[Element and text position data]
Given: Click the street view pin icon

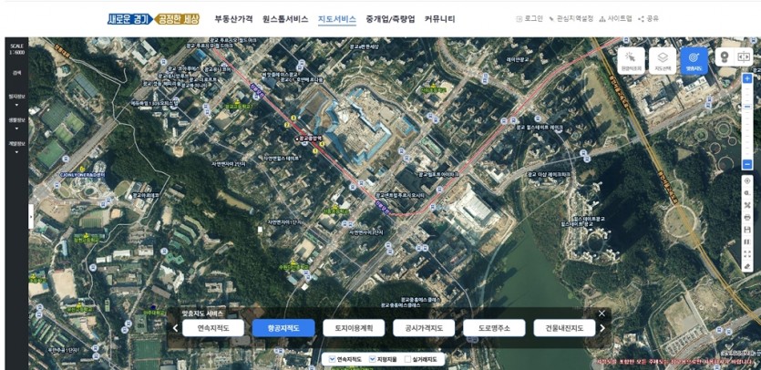Looking at the screenshot, I should [x=725, y=57].
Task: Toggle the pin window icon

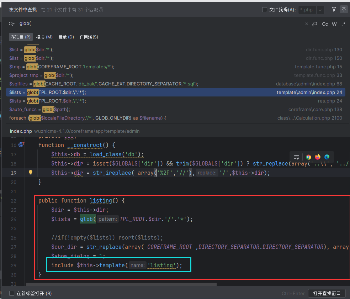Action: pos(344,10)
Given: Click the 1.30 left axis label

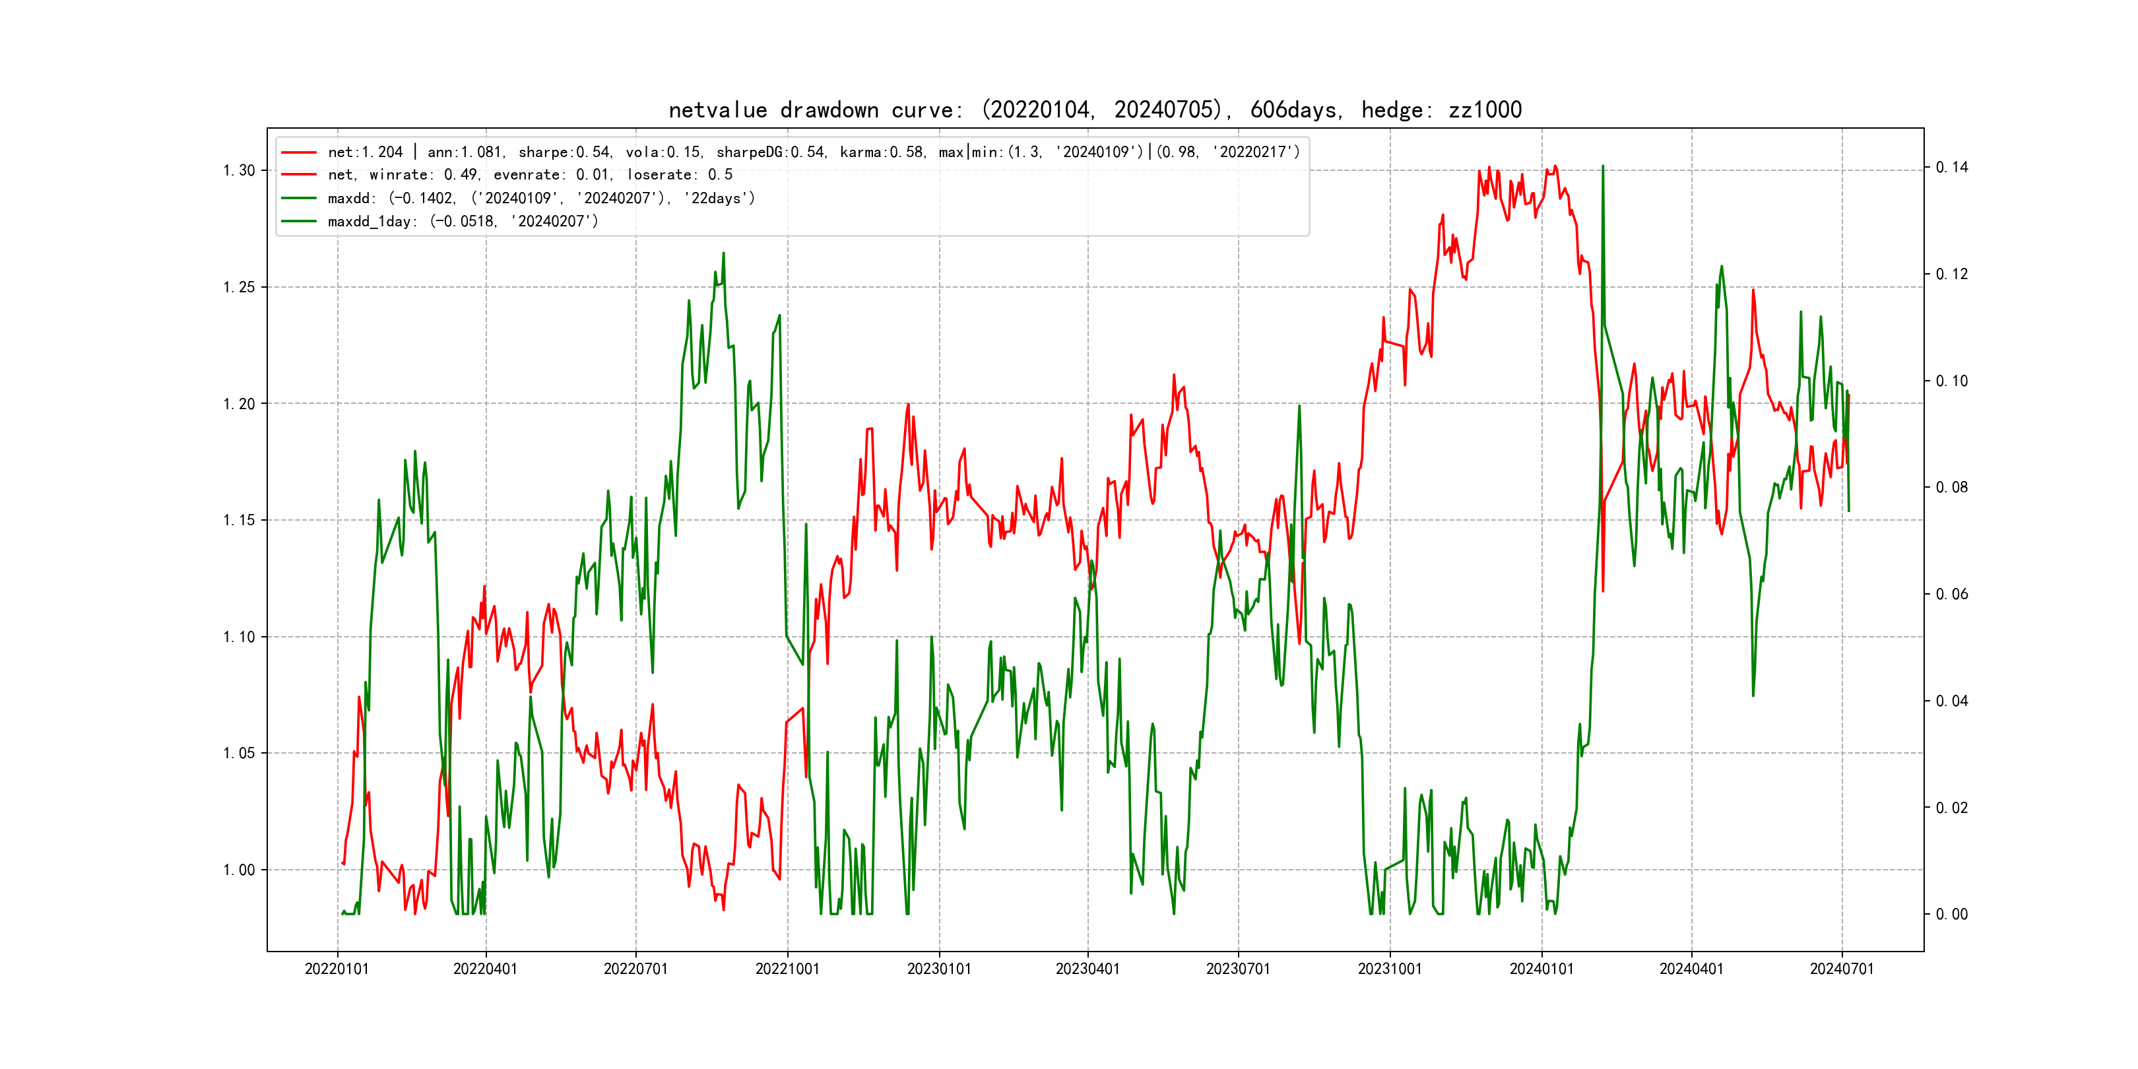Looking at the screenshot, I should 239,171.
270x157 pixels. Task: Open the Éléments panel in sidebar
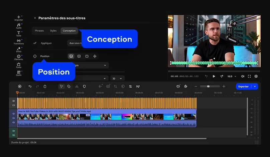point(19,57)
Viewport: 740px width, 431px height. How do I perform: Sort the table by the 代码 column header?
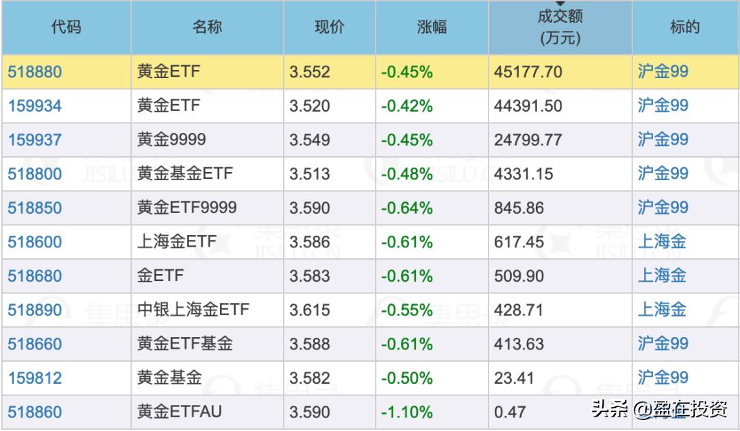pos(66,27)
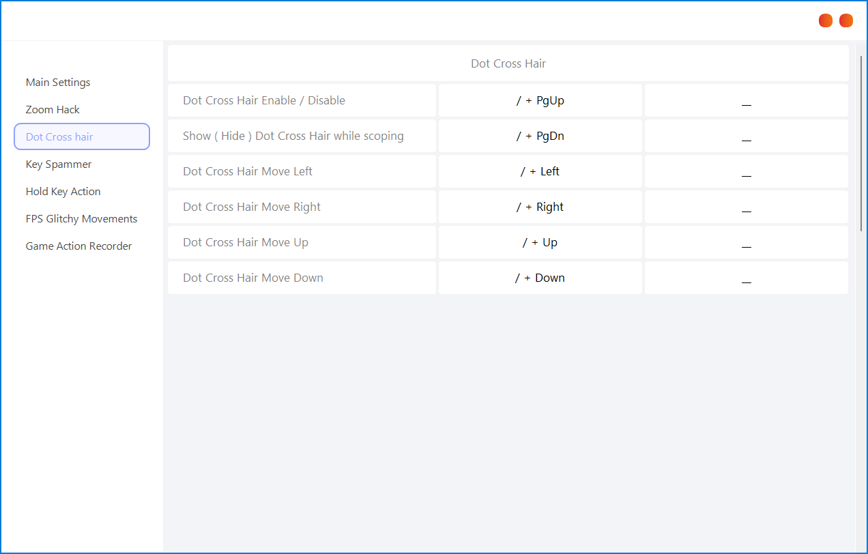Click the '/ + PgUp' hotkey field
The height and width of the screenshot is (554, 868).
click(540, 100)
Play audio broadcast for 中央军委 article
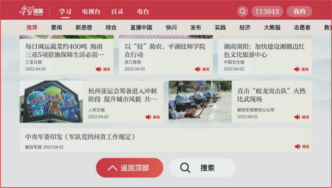The image size is (332, 188). click(x=302, y=146)
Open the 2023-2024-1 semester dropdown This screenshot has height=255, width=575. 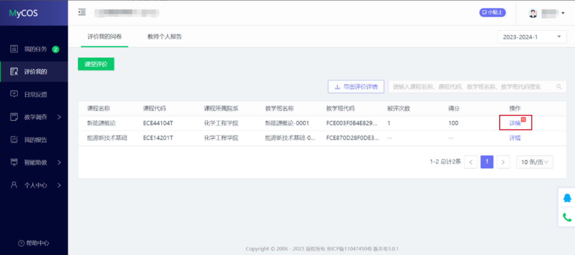tap(531, 37)
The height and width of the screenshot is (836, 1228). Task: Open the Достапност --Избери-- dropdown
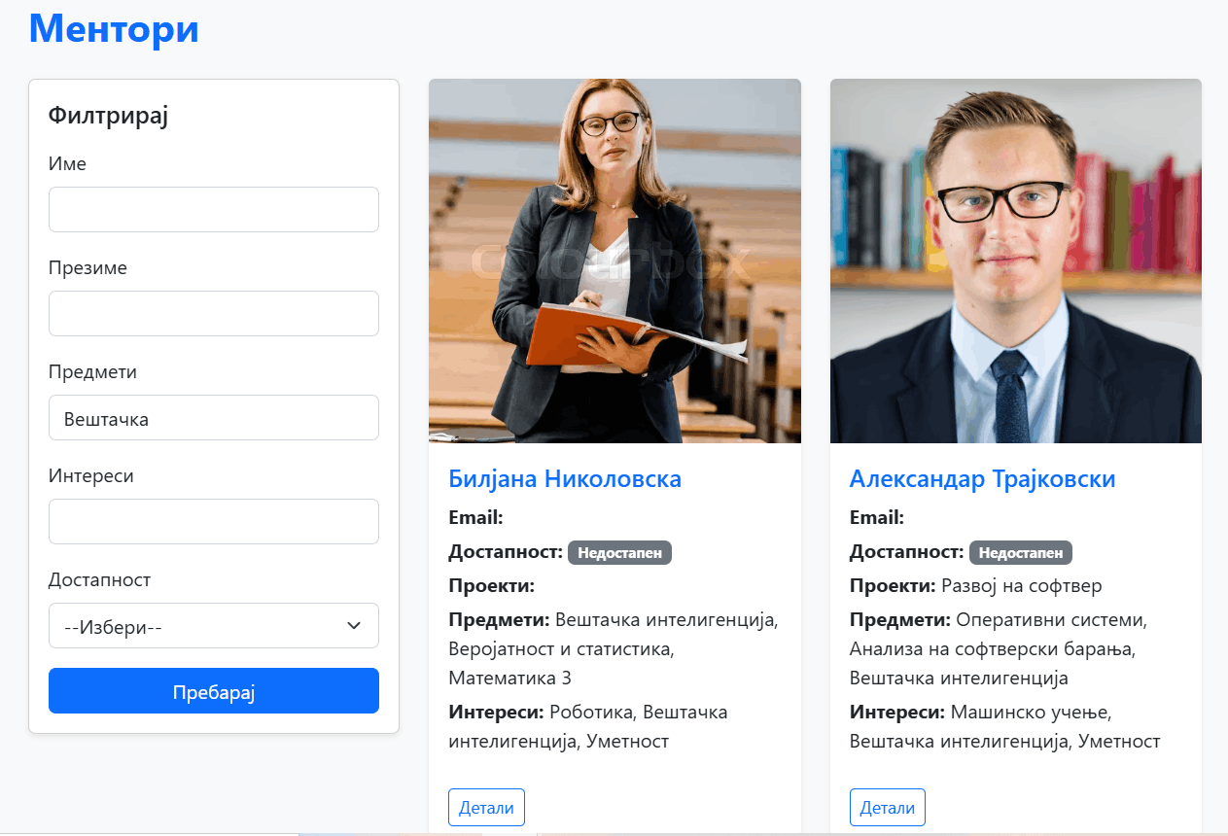click(x=213, y=625)
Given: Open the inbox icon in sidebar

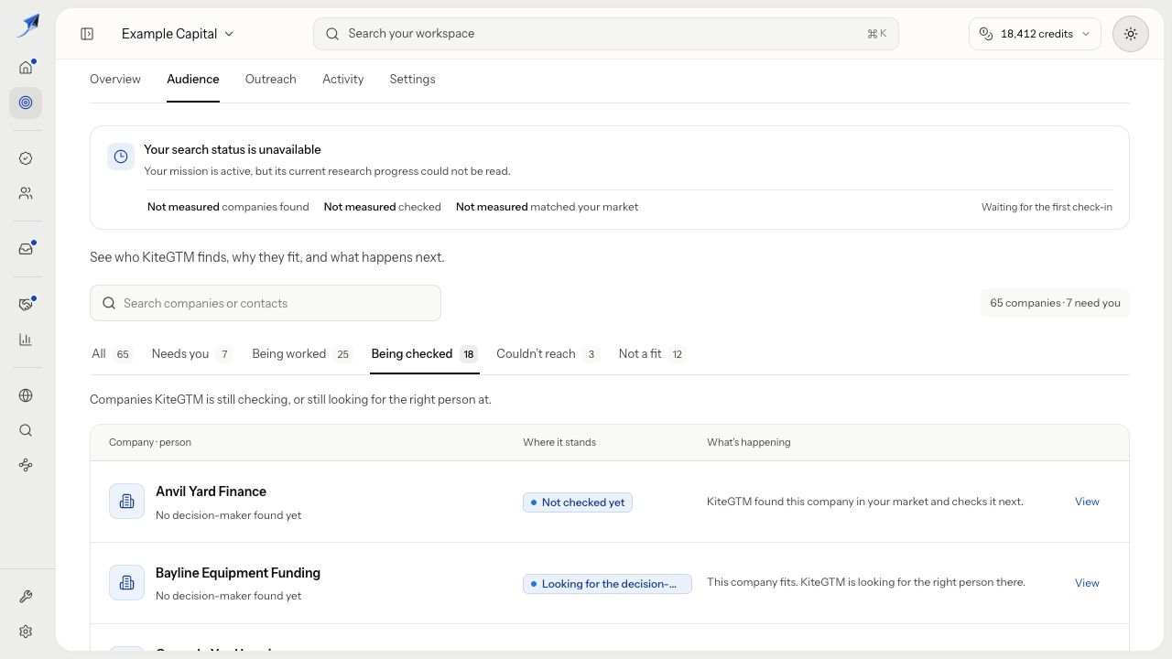Looking at the screenshot, I should pos(26,249).
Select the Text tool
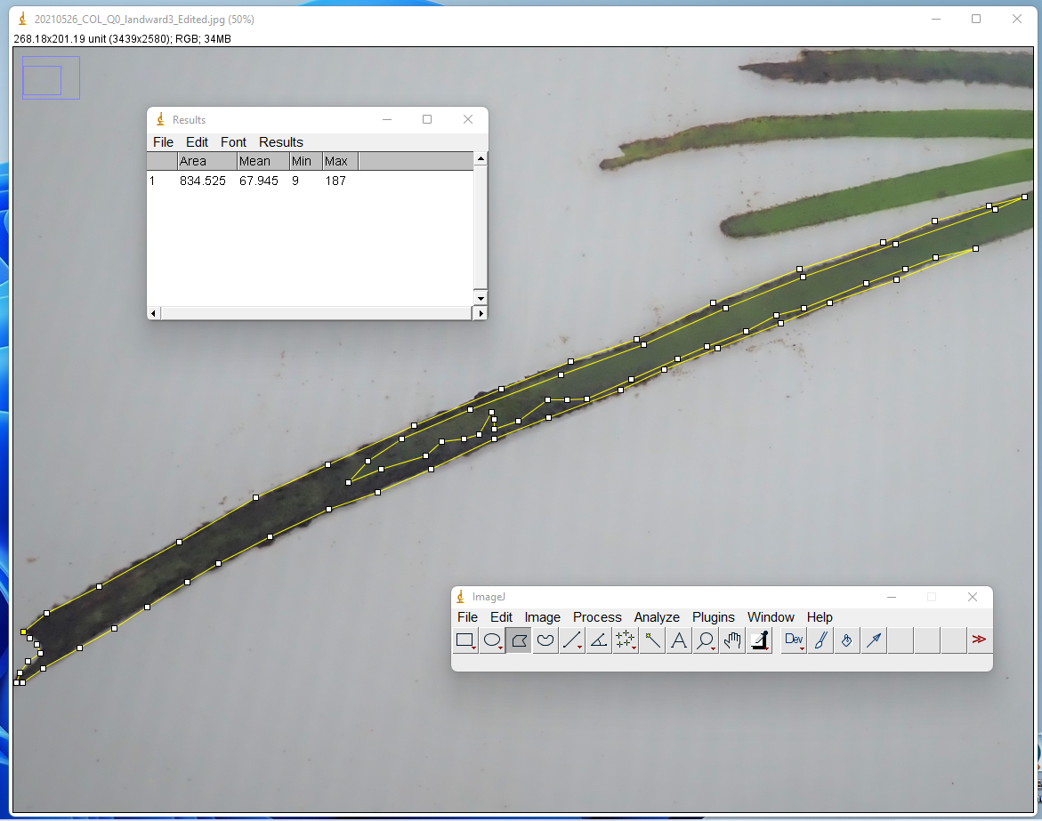 coord(679,640)
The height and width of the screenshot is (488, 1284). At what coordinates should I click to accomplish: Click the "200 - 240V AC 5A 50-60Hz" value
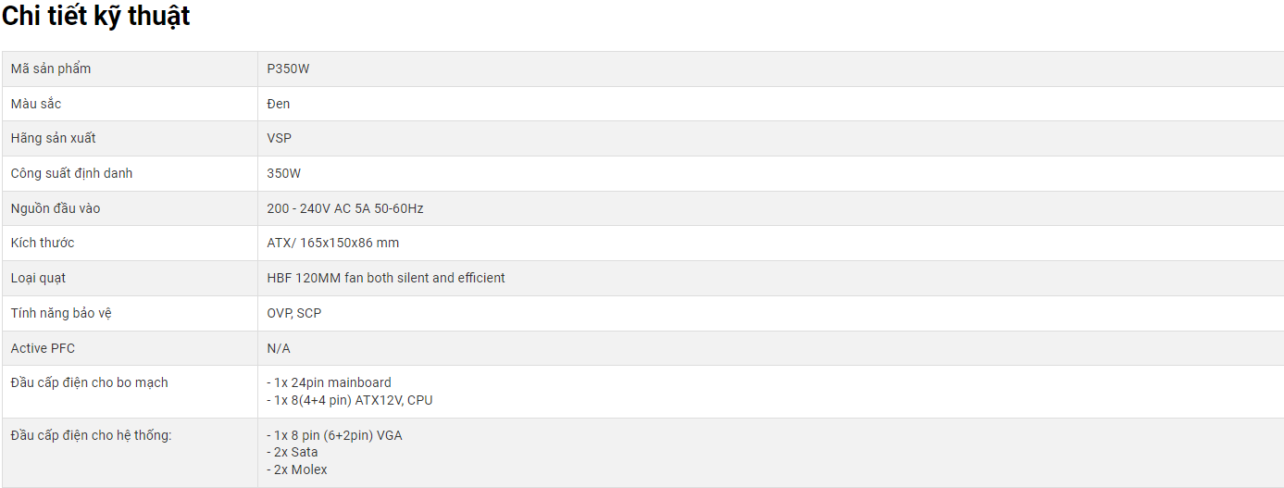345,208
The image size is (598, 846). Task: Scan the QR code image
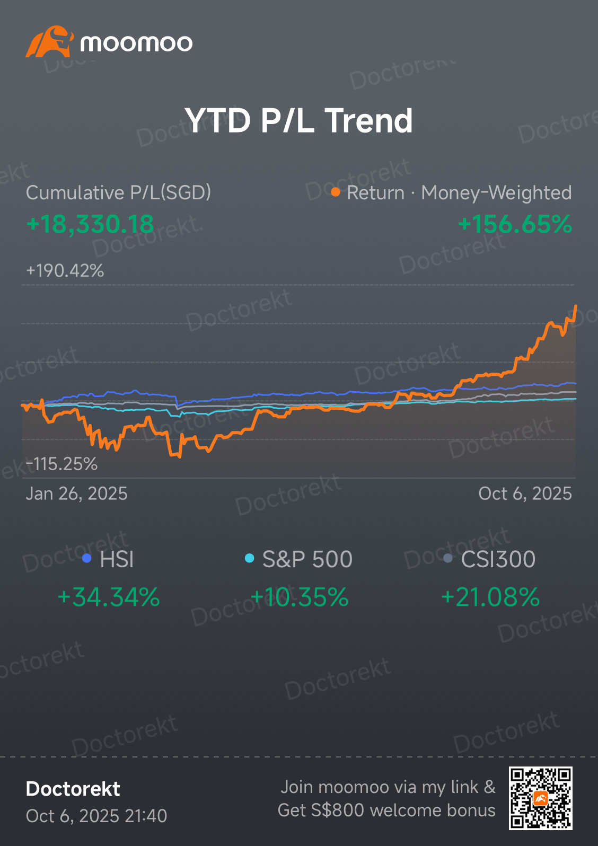click(x=540, y=798)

§ What is needed: Pick out each line of the material above that contains the word "icon" and copy those lines.

§ Correct output:
Given: Click the street view pin icon
Task: Toggle the pin window icon
Given: Open the inbox icon in sidebar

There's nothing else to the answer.